Whilst Science is taught on a weekly basis, our much-loved Science Week takes place during British Science Week (March) and allows a sustained focus on a particular area of science in each year group, culminating in our Fantastic Science Investigation Day.
Science Investigation Day is a day which celebrates practical science and may follow one theme or stretch across all three main strands of science. The emphasis is on enthusing the children, adding awe and wonder but also both consolidating and extending their knowledge too. In past years, our wonderful Pfizer friends have run a plethora of experiments, which the children rotate through. This year (2021) due to the current circumstances, we stayed within our year groups but rotated through four main activities linked to the Science Week Theme of 'Innovating for the Future'.
Investigating how UV beads change in different locations.
Using observation and classification skills to design their own minibeasts.
In 2020, we were just able to complete our Parent-Child Science Workshop in Science Week, funded by a grant from the British Science Association, which allowed the children and their parents to design, build and test their own battery powered fan boat. These workshops are always a delight to watch, as children share some wonderful 1:1 problem solving with their parent.
In a typical year, our very popular and regularly over-subscribed after school science club runs on a termly basis, alternating between Years 3 & 4 and Years 5 & 6. During these sessions children undertake a range of hands-on practical activities across all three sciences (biology, chemistry and physics).
In previous years, our Year 6 children have had the amazing opportunity to undertake practical science co-taught by the STEM Ambassadors at the Pfizer Community lab, a privilege normally only afforded to secondary schools. In 2019 we won the local RSC Periodic Table Competition with our own version of the Periodic Table, which is still on display at Discovery Park and a poster of the display was given to us for display in the school. In addition, we are often set competitions by our incredibly supportive Pfizer friends and our children visit the Pfizer site for the annual Science Jamboree, as well as other locally funded science competitions.

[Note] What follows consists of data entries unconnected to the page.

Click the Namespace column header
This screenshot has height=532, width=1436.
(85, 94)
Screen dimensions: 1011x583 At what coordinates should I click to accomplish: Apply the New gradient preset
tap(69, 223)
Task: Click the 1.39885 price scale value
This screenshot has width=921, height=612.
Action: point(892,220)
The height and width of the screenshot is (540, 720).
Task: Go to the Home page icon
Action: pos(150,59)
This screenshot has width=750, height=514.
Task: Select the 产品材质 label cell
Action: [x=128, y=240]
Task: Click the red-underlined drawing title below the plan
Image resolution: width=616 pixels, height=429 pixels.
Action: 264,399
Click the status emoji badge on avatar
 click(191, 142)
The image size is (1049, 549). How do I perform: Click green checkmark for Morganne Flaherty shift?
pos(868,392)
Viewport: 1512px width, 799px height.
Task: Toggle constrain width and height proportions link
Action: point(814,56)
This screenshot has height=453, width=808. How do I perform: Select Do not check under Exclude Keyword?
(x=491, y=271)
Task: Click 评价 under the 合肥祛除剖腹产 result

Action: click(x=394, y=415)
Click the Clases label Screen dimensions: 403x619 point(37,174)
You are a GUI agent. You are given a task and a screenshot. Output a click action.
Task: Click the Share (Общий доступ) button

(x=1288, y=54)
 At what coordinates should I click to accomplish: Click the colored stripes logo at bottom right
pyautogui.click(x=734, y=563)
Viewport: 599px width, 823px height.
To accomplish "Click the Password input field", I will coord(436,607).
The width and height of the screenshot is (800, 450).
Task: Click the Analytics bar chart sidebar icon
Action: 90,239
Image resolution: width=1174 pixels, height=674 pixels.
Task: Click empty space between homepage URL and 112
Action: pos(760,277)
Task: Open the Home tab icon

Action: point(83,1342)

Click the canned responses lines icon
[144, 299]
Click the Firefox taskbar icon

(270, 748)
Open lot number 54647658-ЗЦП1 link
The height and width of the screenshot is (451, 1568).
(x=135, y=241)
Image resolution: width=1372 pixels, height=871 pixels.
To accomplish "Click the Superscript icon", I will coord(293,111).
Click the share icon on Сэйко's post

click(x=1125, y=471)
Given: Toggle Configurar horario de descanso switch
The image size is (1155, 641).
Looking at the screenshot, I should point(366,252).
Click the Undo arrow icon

Within school, we have run several successful Christmas Science and DT competitions, where children have been asked to research and devise an experiment to present to their peers in a short and informative video. The resulting videos have not only presented fascinating science to the whole school, but also helped to develop the confidence of children who have taken part.
GOVERNORS & SCIENCE CPD
We are extremely lucky to have extremely talented and supportive governors, who work both in STEM careers and who are also STEM Ambassadors. As a consequence, both our science governor and head governor have an excellent understanding of the subject and have mentored both teachers and the pupils in STEM events, as well as being passionate about increasing children's science capital and enthusiasm for science.
Regular CPD is accessed by staff throughout the year, both in terms of in-house CPD, and also CPD offered by STEM, the PSTT and other science based organisations such as - The Ogden Trust. We are always looking to extend, consolidate and innovate our teaching.